The guy said it had to be a preheating circuit
Preheating is required for any fluroescent tube or mecury low pressure discharge lamp with fillaments at either end, unless you have a high enough voltage to strike the arc cold and this isn't recommended because it shortens the tube's life.

https://home.howstuffworks.com/fluorescent-lamp.htm

Measure the lengh of the tubes or at least the distance between the terminals then choosing a ballast shouldn't be too hard.
 
Do most ballast today already "Preheat" so I won't have to make a "preheat circuit" a on switch, and a starter switch.
 
Use a switch starter which is completely automatic it connects the fillaments to the power when starting then disconnectes them when the lamp has struck.

Alternatively use an electronic ballast which although is more expensive the tube will be brighter, use less power and last longer too.
 
My ordinary fluorescent tube lights in Canada operate from 120VAC and are called "rapid start". They don't have a starter. Their filaments operate at full power from the moment they are turned on until they are turned off. I don't know if each size or type of fluorecent tube uses the same voltage and current for the filaments.

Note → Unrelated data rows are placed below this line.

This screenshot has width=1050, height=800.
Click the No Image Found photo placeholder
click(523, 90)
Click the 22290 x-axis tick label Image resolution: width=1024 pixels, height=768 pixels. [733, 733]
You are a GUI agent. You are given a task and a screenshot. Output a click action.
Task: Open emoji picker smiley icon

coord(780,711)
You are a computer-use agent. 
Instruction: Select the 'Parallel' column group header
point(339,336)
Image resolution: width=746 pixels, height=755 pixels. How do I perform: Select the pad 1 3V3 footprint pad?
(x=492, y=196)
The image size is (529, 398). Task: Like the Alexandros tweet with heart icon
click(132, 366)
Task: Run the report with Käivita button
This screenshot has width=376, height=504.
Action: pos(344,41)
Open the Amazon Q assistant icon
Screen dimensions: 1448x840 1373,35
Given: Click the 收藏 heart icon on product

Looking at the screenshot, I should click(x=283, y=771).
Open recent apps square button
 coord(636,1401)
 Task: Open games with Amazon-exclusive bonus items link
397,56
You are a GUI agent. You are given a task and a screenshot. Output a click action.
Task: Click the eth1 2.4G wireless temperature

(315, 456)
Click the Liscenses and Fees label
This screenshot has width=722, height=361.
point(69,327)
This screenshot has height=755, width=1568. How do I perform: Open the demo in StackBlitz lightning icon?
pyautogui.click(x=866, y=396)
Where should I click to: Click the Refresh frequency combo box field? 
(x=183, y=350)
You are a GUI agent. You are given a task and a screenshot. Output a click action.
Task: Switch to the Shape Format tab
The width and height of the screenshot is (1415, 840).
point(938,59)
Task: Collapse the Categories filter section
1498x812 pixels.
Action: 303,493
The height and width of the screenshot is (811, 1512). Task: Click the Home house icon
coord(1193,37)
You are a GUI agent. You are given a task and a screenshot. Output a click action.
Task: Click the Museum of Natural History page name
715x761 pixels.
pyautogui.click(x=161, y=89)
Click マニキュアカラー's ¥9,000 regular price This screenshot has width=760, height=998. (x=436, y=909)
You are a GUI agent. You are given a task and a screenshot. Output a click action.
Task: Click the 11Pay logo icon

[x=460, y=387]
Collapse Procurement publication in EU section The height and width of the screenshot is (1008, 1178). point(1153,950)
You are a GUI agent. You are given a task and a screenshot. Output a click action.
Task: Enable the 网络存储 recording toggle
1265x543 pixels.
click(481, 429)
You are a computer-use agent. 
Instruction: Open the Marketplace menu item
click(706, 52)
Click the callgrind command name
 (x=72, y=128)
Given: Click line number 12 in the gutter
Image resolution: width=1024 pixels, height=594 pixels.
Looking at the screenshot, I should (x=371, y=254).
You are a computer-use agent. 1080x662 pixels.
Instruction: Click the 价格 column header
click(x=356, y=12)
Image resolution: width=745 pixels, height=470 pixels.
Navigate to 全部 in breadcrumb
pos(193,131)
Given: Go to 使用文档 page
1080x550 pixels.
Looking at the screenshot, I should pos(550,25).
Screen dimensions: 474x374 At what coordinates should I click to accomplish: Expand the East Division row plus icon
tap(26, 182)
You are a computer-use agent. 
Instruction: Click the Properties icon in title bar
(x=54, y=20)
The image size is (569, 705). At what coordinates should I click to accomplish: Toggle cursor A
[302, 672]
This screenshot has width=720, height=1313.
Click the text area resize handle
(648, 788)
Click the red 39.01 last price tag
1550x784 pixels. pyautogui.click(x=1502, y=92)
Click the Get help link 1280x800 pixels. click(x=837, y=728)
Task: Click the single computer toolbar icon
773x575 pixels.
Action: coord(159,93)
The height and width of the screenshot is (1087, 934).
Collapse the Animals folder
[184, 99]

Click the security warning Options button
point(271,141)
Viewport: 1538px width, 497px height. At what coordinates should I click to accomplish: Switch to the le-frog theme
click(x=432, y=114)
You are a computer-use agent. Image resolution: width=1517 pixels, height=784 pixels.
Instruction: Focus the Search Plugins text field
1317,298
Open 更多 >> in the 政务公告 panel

New size and shape fluorescent tubes and ballasts are beginning to replace the older ones. They use an electronic ballast so that the filaments are turned off when the tube lights to save a lot of power and allow the tube to last longer. Nearly every tube that I replace doesn't start because a filament has burned out. The tubes and ballasts are matched so think how quickly they would burn if they were not matched.
 
audioguru said:
My ordinary fluorescent tube lights in Canada operate from 120VAC and are called "rapid start".
We have these in the UK too but switch start ballasts are more common. Probably because your voltage is lower so some setup-up transformer action is required.

Magnetec ballasts are slowly being replaced by electronic ballasts here too. I would assume this is happening faster where you live because rapid start ballasts are less efficient than switch start ballasts due to the energy wasted in continiously heating the fillaments.

You can also buy electronic starters to prolong lamp life and ease starting. They're supposed to start the lamp first time by opening at the peak of the mains waveform thus maximising the inductive flyback and be flicker free too.